American politician, attorney

Jim Rogers (born September 10, 1955) is an American politician. He served on the Contra Costa County Board of Supervisors in the 1990s, and was a city council member for the city of Richmond, California for three terms. He was first elected to the city council in 2002, and his final term expired in January 2015. He is a Democrat, considered a moderate, and has also been referred to as a progressive. He was called the San Francisco Bay Area's most famous lawyer because of television ads in which he dubbed himself as "The People's Lawyer".

==Early life and education==
Rogers is native of Ohio. He is a graduate of University of California, Berkeley and University of California, Davis School of Law (King Hall). He was admitted to the California bar in 1980.

==History==
===1980s to 2000s===
In 1988 he wrote a law regarding campaign finance reform. This was later struck down by the courts, but it gave him name recognition.

From 1994 to 1998 he was a member of the board of supervisors of Contra Costa County, California. While a county supervisor he worked on educating the business community on how to bid on public contracts. He lost re-election to John Gioia a former supporter of his that ran on a campaign focusing on Rogers alleged absence from the day-to-day affairs of Contra Costa County voters.

===2000s-present===
Rogers was a city council member for the city of Richmond, California for three terms. He was first elected to the council in 2002 and the re-elected in 2006. In an interview with Richmond Confidential he stated his biggest contributions to Richmond while in office where the halving of the homicide rate, a 31-year low of unemployment, and saving Kennedy High School and other schools from closure all on a tight budget.

2004 brought his support for the Guideville Band of Pomo Indians Point Molate Naval Fuel Depot site casino stating it was an enormous opportunity for jobs. Although no longer in office, Rogers is currently working on funding for various sustainability projects in Richmond.

In 2009 he was supportive of edible front yard gardens along with then mayor Gayle McGlaughlin.
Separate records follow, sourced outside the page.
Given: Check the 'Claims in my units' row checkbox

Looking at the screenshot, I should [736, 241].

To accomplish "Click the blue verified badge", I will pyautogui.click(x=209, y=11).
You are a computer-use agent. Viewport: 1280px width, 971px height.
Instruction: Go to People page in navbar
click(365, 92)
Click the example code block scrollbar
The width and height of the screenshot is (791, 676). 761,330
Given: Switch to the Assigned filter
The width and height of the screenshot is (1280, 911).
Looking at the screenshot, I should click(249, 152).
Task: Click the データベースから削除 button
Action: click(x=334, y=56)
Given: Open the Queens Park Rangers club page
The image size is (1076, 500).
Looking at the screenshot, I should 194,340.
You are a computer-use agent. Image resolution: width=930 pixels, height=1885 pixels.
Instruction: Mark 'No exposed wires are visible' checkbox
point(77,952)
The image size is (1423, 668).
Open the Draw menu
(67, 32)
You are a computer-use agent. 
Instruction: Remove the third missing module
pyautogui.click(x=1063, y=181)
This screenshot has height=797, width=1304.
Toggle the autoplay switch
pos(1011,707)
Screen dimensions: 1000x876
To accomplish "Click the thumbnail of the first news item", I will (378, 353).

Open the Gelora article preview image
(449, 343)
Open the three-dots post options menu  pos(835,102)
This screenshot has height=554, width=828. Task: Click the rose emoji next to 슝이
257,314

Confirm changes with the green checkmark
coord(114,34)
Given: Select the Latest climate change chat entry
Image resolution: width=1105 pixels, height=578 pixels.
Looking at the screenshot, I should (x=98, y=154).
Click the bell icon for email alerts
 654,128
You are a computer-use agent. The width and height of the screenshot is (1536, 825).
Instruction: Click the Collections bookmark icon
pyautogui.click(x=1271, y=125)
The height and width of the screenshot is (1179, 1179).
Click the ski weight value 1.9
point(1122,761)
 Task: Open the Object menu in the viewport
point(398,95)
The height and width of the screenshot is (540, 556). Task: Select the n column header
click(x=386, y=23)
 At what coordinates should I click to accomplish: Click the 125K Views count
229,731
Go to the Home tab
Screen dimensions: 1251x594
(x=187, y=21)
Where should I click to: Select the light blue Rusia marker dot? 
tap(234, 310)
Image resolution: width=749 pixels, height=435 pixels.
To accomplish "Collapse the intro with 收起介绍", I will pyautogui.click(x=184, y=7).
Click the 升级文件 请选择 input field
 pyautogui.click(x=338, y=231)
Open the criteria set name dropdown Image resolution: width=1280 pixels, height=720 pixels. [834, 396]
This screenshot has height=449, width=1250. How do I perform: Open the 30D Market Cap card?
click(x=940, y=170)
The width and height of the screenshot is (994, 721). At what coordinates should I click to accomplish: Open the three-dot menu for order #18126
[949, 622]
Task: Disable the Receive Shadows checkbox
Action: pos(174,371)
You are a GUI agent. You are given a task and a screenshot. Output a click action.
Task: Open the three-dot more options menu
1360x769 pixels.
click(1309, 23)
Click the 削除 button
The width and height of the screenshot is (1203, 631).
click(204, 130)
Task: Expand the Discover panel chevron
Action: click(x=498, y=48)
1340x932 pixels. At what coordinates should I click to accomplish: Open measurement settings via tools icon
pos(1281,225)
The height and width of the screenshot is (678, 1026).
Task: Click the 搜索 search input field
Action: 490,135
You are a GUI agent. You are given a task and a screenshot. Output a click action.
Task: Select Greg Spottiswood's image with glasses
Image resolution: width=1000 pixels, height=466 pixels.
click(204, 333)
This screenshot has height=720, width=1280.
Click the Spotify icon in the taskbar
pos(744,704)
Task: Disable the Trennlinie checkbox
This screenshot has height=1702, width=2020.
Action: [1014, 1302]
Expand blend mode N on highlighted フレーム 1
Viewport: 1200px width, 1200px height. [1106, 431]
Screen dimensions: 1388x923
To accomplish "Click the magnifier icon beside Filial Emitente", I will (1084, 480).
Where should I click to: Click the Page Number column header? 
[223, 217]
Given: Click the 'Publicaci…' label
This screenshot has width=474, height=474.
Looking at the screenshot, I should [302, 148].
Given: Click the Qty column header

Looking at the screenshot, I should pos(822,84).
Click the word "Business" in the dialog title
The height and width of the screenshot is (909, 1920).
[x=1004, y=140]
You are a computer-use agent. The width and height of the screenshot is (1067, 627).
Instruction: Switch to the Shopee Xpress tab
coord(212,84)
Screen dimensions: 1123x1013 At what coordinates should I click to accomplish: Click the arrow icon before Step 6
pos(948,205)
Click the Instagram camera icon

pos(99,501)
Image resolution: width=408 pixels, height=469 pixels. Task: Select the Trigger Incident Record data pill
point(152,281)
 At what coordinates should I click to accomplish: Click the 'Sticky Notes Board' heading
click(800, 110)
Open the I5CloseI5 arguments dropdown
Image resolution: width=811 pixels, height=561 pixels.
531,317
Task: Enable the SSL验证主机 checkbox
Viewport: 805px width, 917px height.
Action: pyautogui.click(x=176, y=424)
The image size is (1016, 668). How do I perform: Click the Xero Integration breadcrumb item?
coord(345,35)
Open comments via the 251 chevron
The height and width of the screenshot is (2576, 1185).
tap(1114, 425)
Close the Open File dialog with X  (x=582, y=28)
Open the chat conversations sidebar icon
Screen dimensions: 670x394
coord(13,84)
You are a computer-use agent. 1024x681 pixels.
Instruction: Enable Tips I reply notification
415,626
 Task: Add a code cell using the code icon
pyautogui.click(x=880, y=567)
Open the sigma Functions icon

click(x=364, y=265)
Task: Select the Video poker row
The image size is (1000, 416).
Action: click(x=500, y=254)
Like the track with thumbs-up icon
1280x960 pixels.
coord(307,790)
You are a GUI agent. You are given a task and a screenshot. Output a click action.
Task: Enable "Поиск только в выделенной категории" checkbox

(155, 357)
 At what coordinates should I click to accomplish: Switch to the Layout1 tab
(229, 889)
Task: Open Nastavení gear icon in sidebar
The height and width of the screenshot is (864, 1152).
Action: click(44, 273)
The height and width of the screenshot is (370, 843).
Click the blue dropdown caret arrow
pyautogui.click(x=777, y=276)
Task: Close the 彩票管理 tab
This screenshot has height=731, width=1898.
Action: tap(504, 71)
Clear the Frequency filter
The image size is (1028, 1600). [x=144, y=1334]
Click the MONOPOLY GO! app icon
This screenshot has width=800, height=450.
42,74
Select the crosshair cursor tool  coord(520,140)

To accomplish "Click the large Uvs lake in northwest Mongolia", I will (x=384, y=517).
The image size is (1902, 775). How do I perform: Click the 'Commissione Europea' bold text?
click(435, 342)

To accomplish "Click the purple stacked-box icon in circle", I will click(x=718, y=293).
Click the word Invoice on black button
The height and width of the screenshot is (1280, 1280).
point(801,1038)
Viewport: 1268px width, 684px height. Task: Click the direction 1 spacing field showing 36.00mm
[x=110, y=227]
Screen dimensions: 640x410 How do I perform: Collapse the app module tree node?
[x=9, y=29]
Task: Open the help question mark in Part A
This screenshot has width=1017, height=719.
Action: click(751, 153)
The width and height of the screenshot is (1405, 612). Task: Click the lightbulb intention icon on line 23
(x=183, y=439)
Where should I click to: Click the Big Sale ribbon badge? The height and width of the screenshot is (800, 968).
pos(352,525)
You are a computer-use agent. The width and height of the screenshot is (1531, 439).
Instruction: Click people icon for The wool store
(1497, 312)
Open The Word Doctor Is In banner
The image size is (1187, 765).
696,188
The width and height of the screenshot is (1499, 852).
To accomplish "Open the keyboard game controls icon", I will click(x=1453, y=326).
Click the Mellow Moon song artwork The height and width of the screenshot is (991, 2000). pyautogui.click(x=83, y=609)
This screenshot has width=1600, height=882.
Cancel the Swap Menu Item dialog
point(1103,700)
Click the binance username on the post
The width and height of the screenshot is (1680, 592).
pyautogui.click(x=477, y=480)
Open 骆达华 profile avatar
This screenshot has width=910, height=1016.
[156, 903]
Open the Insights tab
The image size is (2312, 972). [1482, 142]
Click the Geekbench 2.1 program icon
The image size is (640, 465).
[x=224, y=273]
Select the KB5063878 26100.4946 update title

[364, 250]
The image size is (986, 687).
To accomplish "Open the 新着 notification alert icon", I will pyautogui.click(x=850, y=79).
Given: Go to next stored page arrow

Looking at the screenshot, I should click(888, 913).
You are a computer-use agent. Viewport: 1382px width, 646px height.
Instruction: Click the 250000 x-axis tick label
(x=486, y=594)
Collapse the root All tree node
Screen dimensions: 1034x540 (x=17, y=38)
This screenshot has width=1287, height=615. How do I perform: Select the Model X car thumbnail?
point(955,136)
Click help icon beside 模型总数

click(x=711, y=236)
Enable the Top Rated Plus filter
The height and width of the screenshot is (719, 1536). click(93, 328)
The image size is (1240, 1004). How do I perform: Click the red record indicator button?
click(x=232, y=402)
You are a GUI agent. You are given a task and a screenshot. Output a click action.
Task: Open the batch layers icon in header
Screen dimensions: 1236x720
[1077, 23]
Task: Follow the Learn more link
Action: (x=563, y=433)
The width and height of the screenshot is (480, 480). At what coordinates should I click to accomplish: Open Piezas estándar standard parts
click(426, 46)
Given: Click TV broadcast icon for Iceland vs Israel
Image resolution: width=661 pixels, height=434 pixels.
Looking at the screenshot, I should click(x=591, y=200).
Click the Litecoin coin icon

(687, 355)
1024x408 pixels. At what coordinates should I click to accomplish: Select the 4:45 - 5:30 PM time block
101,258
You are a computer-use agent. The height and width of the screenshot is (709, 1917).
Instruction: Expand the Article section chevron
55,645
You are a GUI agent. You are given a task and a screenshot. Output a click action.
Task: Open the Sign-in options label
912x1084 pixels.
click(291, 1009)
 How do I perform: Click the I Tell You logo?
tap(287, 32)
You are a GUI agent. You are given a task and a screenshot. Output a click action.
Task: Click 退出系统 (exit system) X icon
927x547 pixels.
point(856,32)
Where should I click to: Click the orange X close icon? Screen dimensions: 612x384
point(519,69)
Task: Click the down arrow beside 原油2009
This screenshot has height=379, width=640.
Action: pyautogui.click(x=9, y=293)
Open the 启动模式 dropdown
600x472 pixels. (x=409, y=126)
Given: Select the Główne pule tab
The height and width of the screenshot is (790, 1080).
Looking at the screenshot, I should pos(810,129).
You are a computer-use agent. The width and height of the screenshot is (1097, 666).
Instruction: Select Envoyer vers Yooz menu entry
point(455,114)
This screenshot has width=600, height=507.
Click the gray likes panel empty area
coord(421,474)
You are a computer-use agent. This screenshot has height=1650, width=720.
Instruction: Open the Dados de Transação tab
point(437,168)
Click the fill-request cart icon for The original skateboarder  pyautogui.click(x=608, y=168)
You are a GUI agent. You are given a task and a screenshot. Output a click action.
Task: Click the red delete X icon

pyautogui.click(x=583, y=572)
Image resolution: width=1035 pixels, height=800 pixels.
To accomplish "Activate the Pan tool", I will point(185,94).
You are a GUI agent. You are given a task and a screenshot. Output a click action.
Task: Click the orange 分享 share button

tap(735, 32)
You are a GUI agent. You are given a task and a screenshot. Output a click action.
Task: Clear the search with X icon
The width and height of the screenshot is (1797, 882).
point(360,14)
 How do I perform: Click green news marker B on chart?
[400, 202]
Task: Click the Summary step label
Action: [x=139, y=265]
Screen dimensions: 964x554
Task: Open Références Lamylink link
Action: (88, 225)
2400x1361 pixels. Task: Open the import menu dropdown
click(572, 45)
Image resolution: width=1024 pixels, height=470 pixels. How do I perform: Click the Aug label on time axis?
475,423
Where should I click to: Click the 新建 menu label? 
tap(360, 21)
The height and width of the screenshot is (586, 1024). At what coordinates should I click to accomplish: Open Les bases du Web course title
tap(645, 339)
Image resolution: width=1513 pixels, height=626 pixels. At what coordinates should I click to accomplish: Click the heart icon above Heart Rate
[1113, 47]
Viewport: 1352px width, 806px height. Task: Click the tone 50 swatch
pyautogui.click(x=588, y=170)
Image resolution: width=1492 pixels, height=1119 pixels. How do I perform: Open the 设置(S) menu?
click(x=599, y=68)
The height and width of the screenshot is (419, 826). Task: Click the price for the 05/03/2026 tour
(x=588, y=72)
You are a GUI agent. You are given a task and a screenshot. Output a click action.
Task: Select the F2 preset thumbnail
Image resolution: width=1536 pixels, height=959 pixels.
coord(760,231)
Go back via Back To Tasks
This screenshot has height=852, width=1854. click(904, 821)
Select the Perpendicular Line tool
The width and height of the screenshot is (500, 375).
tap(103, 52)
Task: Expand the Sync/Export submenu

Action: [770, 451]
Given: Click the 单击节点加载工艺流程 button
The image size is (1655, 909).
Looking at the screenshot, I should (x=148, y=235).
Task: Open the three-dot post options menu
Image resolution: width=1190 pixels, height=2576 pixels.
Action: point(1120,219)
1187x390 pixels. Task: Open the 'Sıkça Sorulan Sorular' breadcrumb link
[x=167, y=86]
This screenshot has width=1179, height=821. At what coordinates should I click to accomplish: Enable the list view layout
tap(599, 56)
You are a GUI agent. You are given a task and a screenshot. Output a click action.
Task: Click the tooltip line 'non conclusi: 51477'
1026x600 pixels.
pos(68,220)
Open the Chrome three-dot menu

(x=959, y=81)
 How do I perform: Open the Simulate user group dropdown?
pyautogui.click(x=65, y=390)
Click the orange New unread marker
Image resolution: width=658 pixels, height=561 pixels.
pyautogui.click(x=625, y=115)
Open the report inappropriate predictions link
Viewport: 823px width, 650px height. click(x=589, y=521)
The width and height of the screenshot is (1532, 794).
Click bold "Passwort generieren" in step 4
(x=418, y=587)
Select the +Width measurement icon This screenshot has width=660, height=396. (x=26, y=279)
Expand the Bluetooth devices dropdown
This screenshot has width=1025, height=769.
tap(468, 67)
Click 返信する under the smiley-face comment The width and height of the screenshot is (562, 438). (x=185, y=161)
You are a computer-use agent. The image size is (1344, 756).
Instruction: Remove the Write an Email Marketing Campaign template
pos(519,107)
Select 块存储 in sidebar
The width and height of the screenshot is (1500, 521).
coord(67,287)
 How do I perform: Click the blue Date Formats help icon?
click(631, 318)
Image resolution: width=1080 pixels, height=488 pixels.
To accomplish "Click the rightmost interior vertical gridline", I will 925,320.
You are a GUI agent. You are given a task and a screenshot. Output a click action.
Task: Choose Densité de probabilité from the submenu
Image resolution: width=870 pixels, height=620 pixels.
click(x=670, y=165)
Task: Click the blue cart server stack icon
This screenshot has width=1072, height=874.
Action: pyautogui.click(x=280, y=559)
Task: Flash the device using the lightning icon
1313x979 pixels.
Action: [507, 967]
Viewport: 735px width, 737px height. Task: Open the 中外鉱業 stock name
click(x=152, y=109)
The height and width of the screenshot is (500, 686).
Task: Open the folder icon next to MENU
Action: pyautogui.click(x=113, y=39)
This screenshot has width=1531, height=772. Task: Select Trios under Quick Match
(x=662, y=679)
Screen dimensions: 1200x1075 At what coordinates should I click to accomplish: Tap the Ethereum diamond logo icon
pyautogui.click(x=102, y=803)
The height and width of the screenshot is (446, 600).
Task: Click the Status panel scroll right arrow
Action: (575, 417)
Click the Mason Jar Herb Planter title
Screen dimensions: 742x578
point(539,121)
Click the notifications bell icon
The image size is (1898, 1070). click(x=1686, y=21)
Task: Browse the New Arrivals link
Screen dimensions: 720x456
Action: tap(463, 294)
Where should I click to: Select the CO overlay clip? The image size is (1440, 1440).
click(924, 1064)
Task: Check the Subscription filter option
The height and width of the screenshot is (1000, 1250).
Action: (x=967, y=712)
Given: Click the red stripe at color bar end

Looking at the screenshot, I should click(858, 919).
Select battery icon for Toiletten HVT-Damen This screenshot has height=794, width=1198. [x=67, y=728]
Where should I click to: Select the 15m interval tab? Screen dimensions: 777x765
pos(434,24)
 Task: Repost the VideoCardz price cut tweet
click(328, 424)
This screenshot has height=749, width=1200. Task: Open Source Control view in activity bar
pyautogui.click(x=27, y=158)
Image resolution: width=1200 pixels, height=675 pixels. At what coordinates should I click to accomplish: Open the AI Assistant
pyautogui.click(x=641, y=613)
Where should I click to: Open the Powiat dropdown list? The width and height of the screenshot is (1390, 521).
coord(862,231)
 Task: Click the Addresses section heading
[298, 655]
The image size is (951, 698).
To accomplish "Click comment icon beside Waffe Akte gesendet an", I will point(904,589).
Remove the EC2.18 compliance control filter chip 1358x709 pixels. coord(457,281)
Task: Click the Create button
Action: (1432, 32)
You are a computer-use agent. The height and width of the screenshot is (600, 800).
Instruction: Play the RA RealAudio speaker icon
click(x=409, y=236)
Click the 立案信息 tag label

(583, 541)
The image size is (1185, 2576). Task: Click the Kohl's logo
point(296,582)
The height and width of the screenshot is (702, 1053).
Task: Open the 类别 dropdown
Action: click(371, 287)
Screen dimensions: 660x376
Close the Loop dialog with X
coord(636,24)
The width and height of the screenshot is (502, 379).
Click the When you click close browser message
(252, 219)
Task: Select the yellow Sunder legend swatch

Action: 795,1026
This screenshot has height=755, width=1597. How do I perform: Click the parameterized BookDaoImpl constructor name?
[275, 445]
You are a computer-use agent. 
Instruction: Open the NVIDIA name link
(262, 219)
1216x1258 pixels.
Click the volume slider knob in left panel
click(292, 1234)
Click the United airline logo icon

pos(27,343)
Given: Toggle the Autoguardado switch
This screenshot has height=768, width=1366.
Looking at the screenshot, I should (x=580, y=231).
In 2014 he opposed a blanket minimum wage increase while supporting it for many business however citing that some businesses would leave the city he pushed for exemptions for certain employers, mostly those with smaller payrolls.

In 2014 he negotiated "the Richmond Promise" with Chevron Corporation master of the city's Richmond Chevron Refinery wherein the corporation would shelve out $35 million in scholarships for every Richmond college student attending a technical, community, four-year-university. He has also stated that Chevron took a "leaner, meaner" attitude toward Richmondites in recent years in 2008.

In 2015 there was an attempt to appoint him to a vacant seat on the Richmond city council to avoid the costs of a special election since he was the next runner up in the city's ranked choice voting system. This did not happen.